Operational Requirements (OR) is a systematic process that will lead to protective security measures assessed by the likelihood of successful application enabling an organisation to produce a statement of requirement, or a report of need, based on the risk and threat faced by an individual, organisation or event. By completing an OR, you will have a prioritised list of protective security measures and recommendations to implement actions that follow the principles of Deter, Detect, Delay and Respond.
Security Layer Principles
In physical security, layers or principles refer to the fundamental guidelines or approaches followed to ensure adequate security measures. These principles create a comprehensive security posture by addressing different aspects and potential vulnerabilities. The most common principles or considerations in physical security are:
- Deter: The principle of deterrence aims to discourage potential threats by implementing visible security measures, such as signage, barriers, or surveillance cameras. The goal is to create a perception of risk and deter potential attackers.
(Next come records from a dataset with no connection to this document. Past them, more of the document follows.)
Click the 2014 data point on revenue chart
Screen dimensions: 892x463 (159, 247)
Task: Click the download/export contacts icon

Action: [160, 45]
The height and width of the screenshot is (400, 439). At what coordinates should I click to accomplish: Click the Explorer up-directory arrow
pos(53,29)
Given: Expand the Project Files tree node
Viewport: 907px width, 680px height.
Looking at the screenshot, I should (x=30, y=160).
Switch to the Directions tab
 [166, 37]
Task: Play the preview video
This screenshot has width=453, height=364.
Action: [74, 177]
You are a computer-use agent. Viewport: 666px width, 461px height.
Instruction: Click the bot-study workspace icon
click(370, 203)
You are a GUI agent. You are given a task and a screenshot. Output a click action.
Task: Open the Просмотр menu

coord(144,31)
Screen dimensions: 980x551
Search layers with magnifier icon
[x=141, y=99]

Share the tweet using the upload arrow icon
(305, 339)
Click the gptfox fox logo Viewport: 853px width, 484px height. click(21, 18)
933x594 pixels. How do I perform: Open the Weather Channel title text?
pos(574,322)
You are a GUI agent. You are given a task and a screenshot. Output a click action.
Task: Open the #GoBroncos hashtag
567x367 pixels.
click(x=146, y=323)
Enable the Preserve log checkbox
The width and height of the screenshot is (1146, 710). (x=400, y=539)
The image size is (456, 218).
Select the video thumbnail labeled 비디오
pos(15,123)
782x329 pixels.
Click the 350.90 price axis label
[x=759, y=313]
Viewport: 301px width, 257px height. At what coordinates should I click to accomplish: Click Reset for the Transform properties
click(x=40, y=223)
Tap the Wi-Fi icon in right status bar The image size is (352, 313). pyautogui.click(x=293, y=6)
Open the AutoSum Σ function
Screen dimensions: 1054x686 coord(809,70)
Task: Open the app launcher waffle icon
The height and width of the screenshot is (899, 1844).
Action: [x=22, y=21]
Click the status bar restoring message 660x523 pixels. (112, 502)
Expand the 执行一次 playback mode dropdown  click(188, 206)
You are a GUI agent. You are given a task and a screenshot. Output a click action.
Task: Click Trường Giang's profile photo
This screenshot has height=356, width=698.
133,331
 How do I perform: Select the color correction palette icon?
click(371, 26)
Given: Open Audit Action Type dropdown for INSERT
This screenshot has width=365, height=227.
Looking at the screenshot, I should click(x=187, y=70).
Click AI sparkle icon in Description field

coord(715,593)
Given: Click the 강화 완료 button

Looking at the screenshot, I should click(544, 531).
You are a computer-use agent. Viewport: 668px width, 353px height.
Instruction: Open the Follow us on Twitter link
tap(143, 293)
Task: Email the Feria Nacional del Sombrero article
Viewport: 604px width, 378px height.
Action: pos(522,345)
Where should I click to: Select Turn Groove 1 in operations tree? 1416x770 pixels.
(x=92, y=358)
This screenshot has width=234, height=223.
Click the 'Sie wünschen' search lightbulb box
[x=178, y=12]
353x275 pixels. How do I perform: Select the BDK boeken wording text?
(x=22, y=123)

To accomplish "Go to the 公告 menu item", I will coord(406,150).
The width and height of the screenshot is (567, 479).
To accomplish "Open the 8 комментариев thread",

- Detect: This principle identifies and detects security breaches or incidents as early as possible. It involves using surveillance cameras, motion sensors, or alarm systems to detect unauthorised access or suspicious activities.
- Delay: The principle of delay involves implementing physical barriers or access control measures to slow down or impede unauthorised individuals. This provides additional time for security personnel or authorities to respond to the situation.
- Respond: This principle emphasises having appropriate response protocols and procedures in place to address security incidents effectively. It includes training security personnel, establishing communication channels, and coordinating with emergency services.
- Recover: The recovery principle deals with the aftermath of a security incident, focusing on restoring normal operations and mitigating the impact. This may involve conducting investigations, implementing corrective measures, or improving security measures to prevent future incidents.
These principles are not rigid rules but guidelines that organisations follow while designing their physical security strategies. By considering these principles, organisations can create a layered and comprehensive approach to physical security, increasing the overall effectiveness of their security measures.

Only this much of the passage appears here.